Campaign To Save Methodist Church Gains Steam

A rendering of United Methodist Church without steeples, made by Valerie Landriscina.

When I sat down with the New York Times reporter to discuss the United Methodist Church of Sheepshead Bay (3087 Ocean Avenue) and its soon-to-expire steeples, he asked me one hundred different ways: how come no one is trying to stop it? If this were brownstone Brooklyn the community would be up in arms, he said. Why not here?

I gave him the long answer, which involved a lot of convoluted sentences and parenthetical statements about community fragmentation, civic decay and media penetration rates. It was an academic answer so unsuitable for quotation that he wrote me an e-mail asking the same question again – in three different ways – just so he could capture one line to push the narrative forward.

The simple answer? We could blame demographic shifts. Or we could blame weak civic institutions. Or the failure of local media to bridge cultural divides.

But at the end of the day, there’s one thing missing from the equation that’s needed before we can blame anything else: a leader.

Of all the media attention the issue got, and all the “Oh, that’s a pity” statements we heard from history buffs and preservationists, not a darn person tried to rally people, raise the money, and save the steeples.

Until now.

Valerie Landriscina, a Manhattan Beach resident and project associate at RAND Engineering & Architecture, has been quietly reaching out to local officials and church leaders in an attempt to keep the iconic steeples from being ripped down. She’s secured promises from the New York Landmarks Conservancy to match locally-raised funds, and received some encouragement from local politicians.

But obstacles abound.

The church has not been forthcoming with information, and Landriscina is hoping to get a deeper understanding of the church’s assessment.

“Why is everyone so accepting?” she wrote to us by e-mail. “I won’t believe anyone until I see structural calculations. Why shouldn’t the community request that the engineer or architect share his/her analysis at a community board meeting?”

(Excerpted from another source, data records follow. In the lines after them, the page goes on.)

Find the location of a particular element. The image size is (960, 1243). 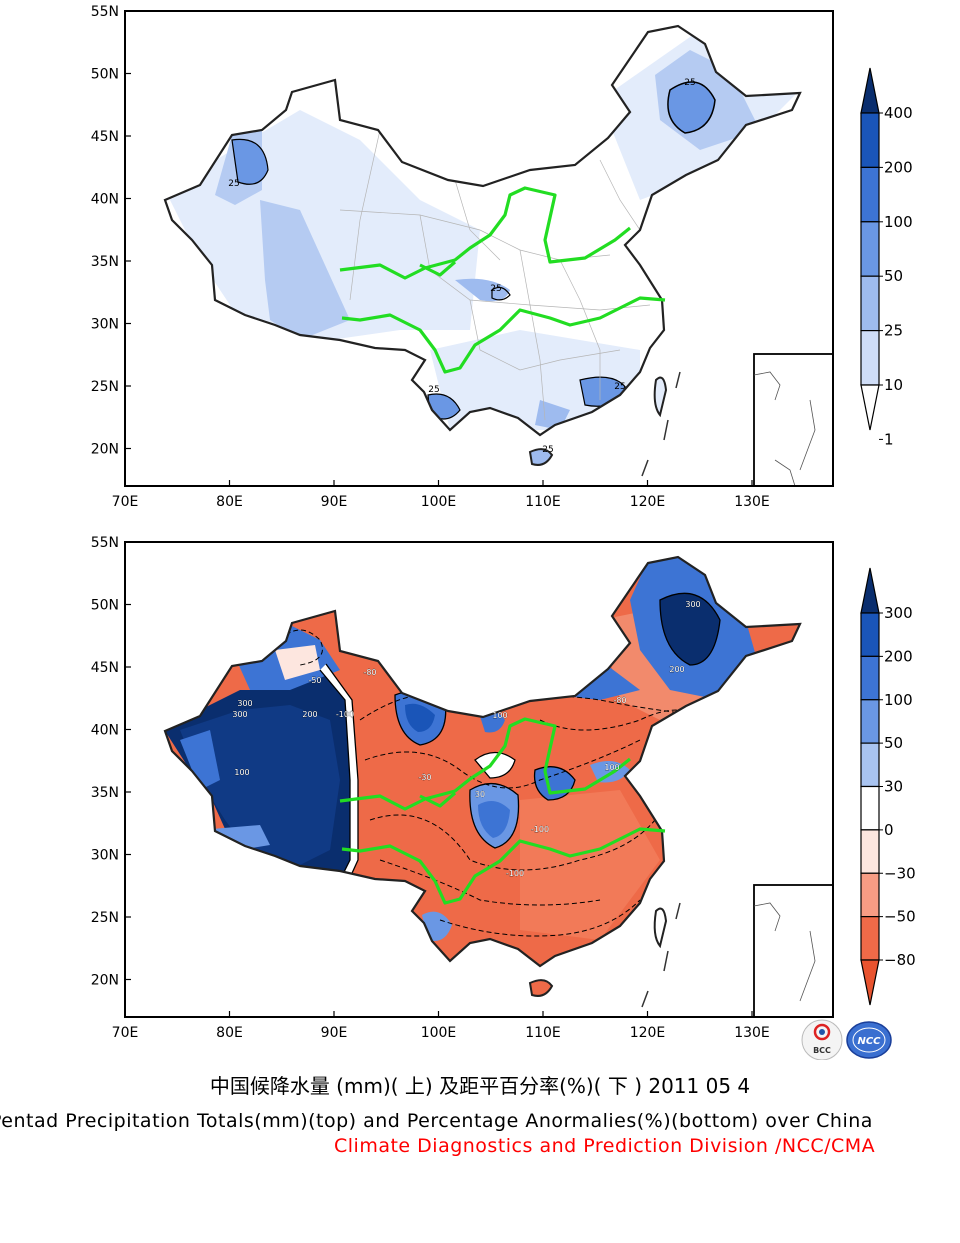

colorbar-label: 1 is located at coordinates (889, 439). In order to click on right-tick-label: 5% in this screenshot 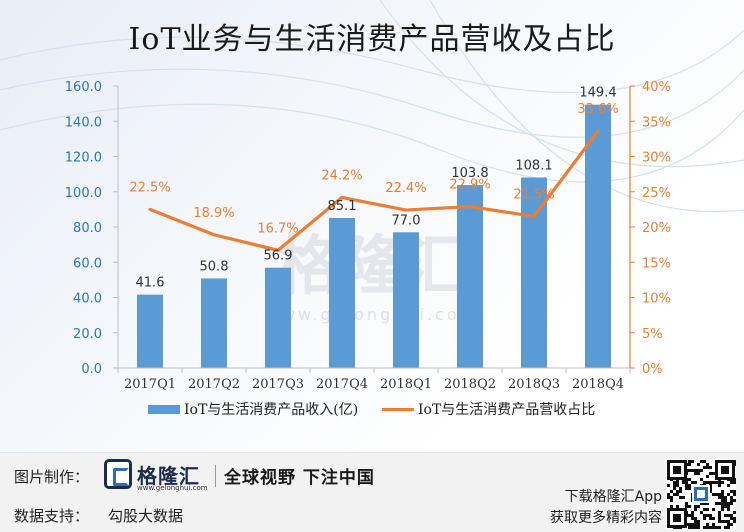, I will do `click(652, 334)`.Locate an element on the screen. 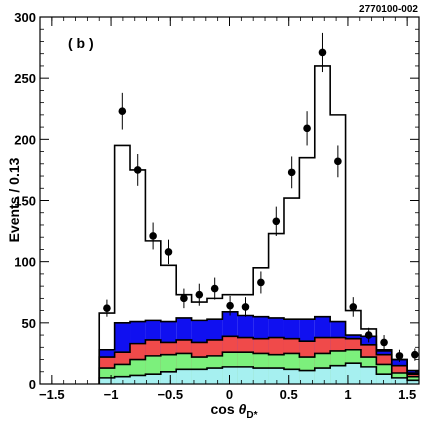 The height and width of the screenshot is (424, 436). x-axis-title: cos θD* is located at coordinates (234, 411).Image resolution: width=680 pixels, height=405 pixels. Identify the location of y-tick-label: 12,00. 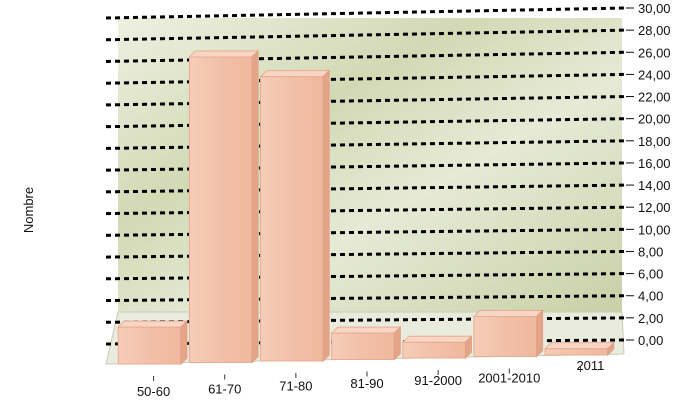
(654, 208).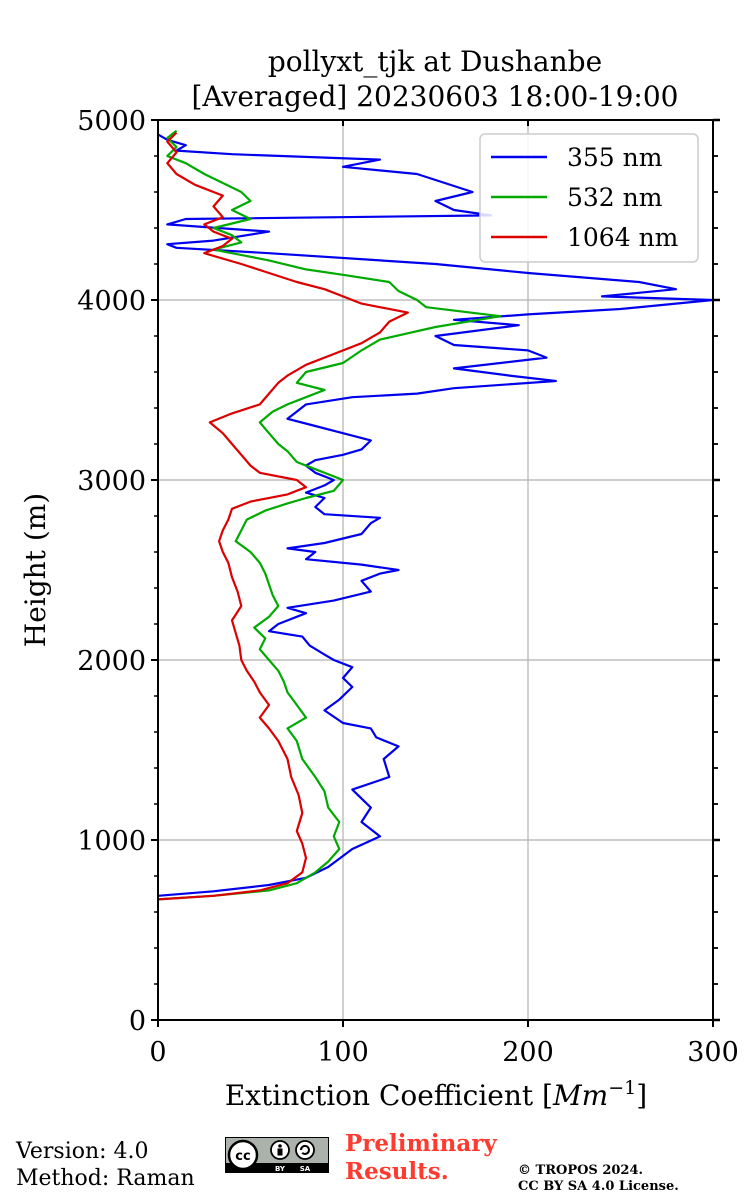  I want to click on version-text: Version: 4.0, so click(82, 1152).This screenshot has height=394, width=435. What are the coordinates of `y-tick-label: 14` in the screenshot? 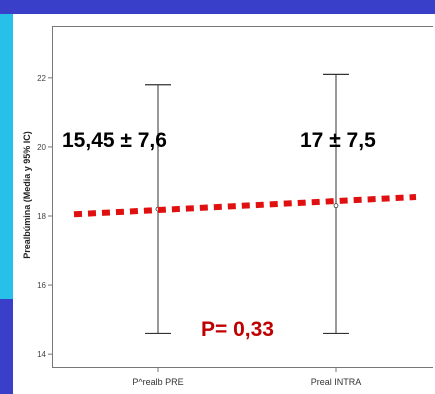 It's located at (42, 354).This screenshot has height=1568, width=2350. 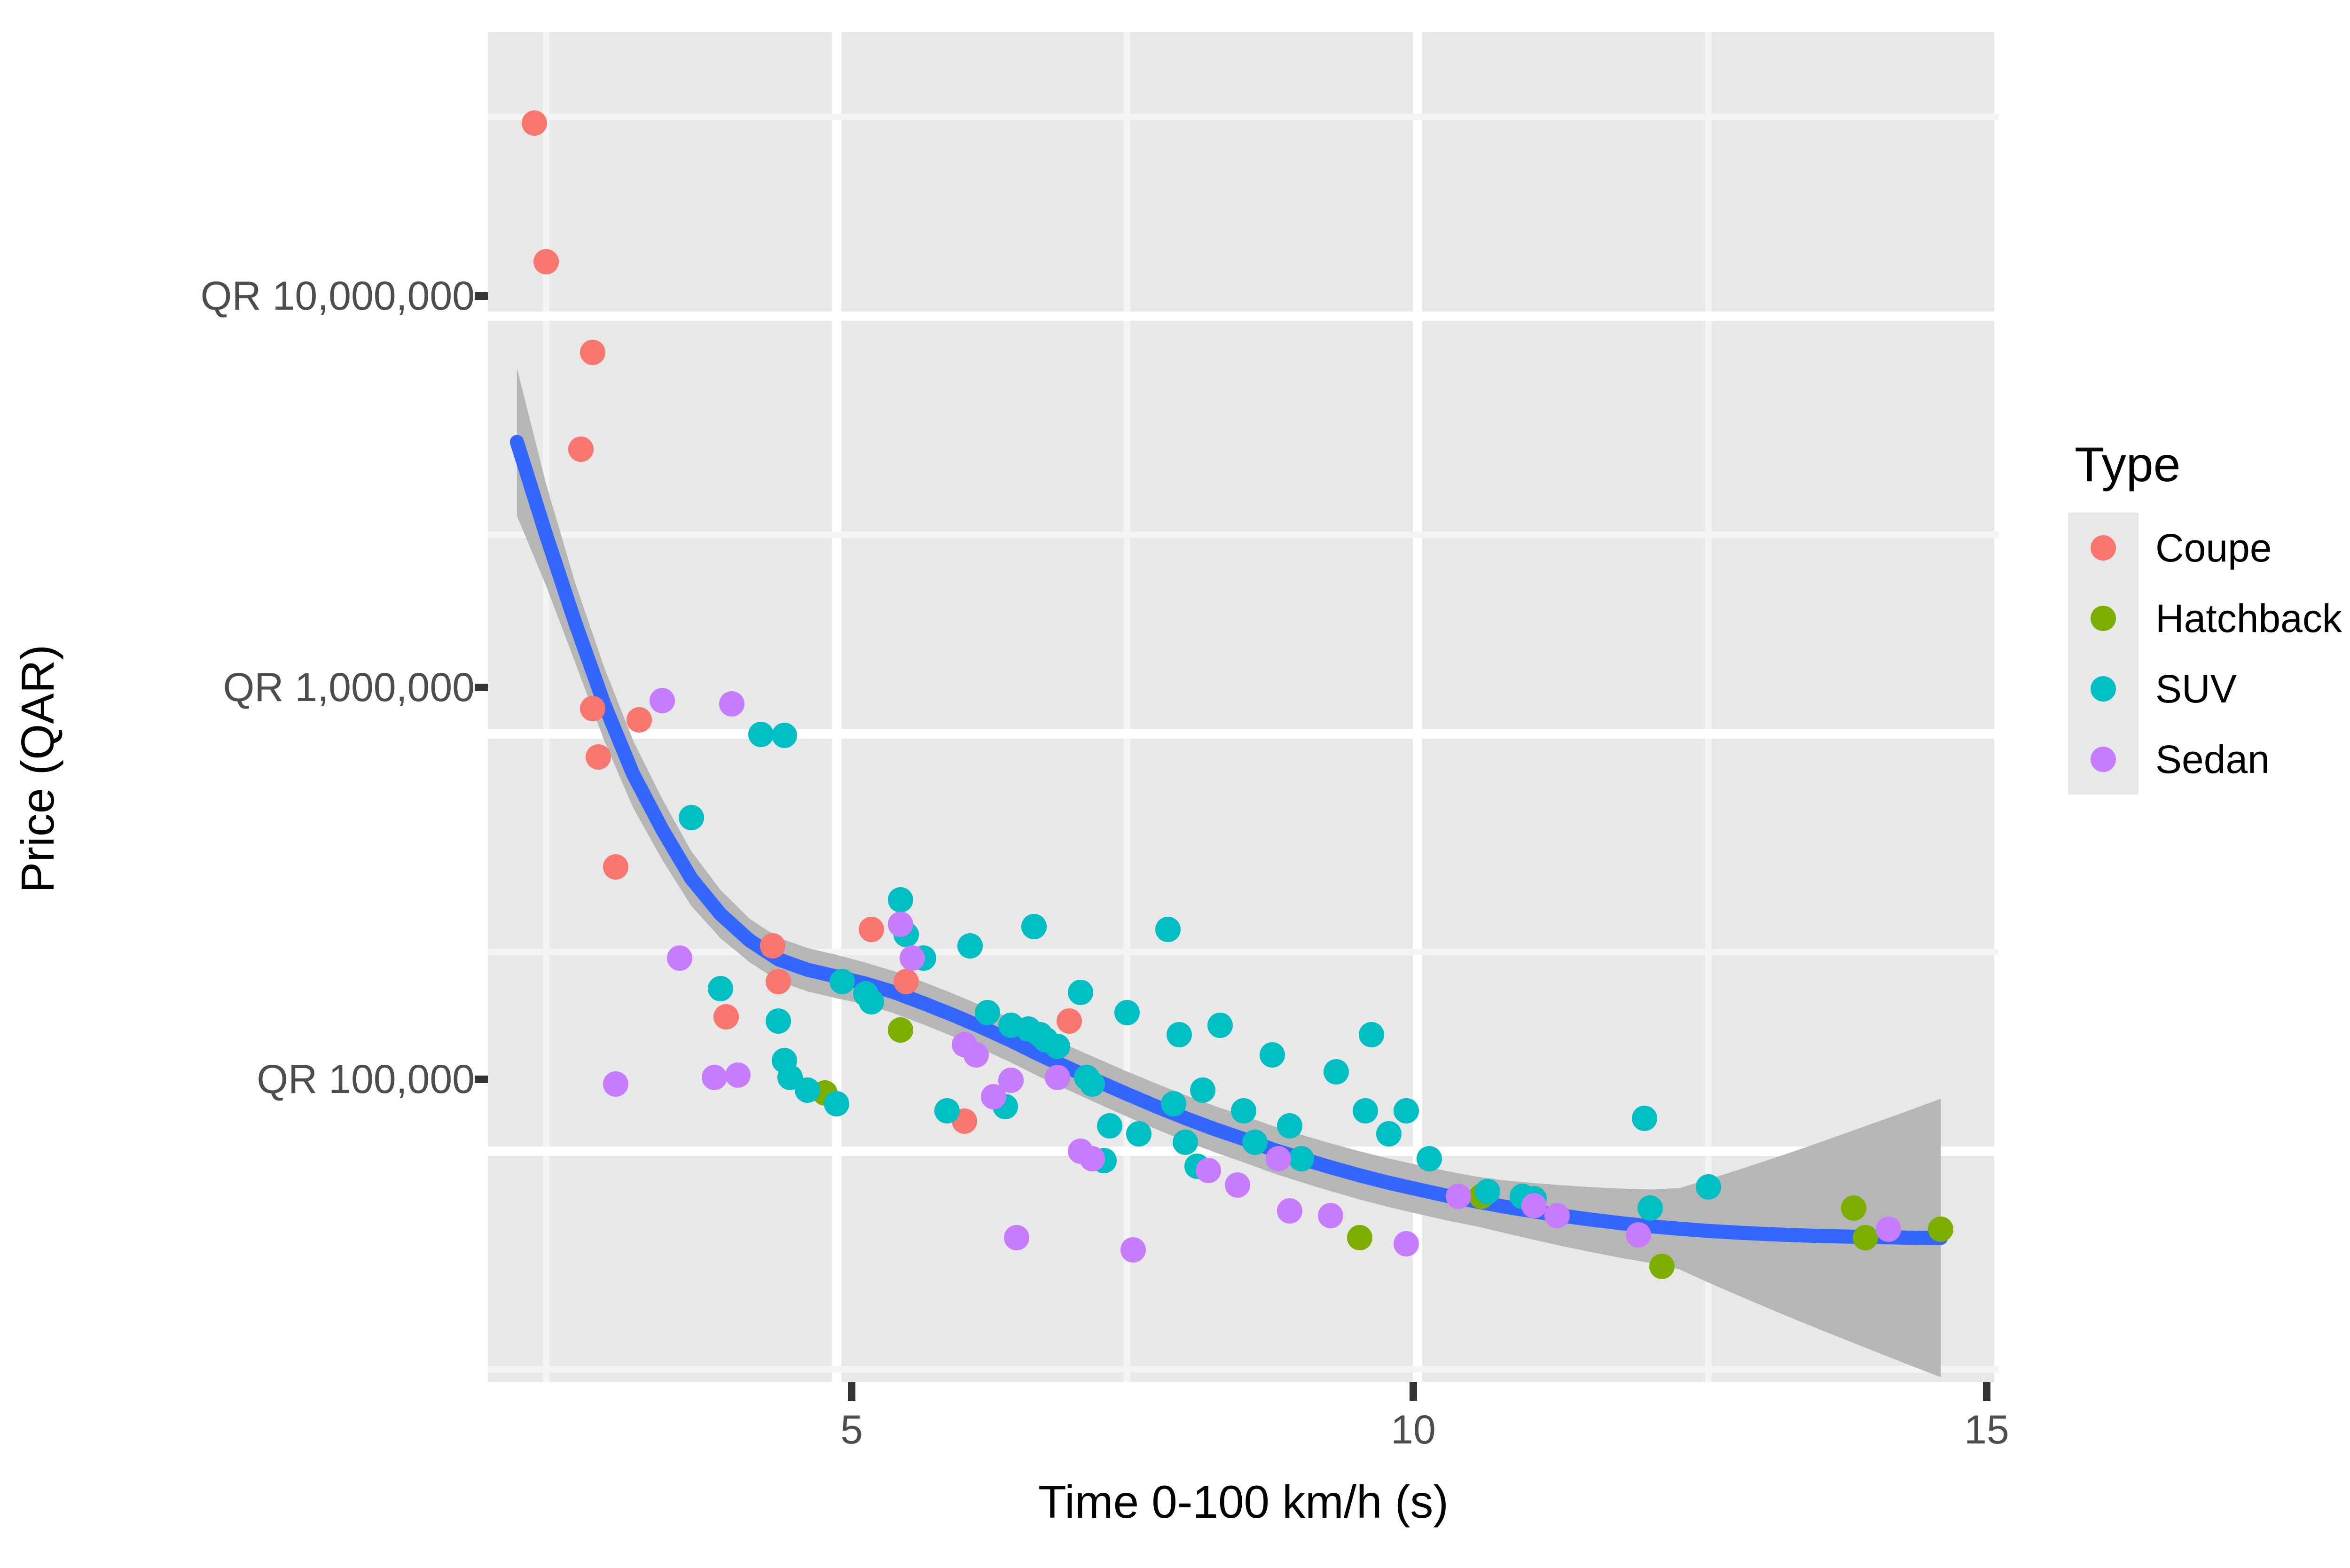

Landriscina wants to work with the church, not against it. But she does believe the institution’s officials have a responsibility to the broader community.

“I really believe that the greater Sheepshead Bay community loves this building and does not want to see it changed.  Regardless of whether we belong to the parish, it belongs to our collective memory of the neighborhood,” she wrote on her blog, The Urbanographer.

With some of the groundwork done, and a preservation effort finally finding a voice in Landriscina, success is dependent on manpower now. Petition signatures and a corps of volunteers is what she’s shooting for to help secure pledges for funds, get the church to release technical data, and motivate the local elected to take a more vocal stance.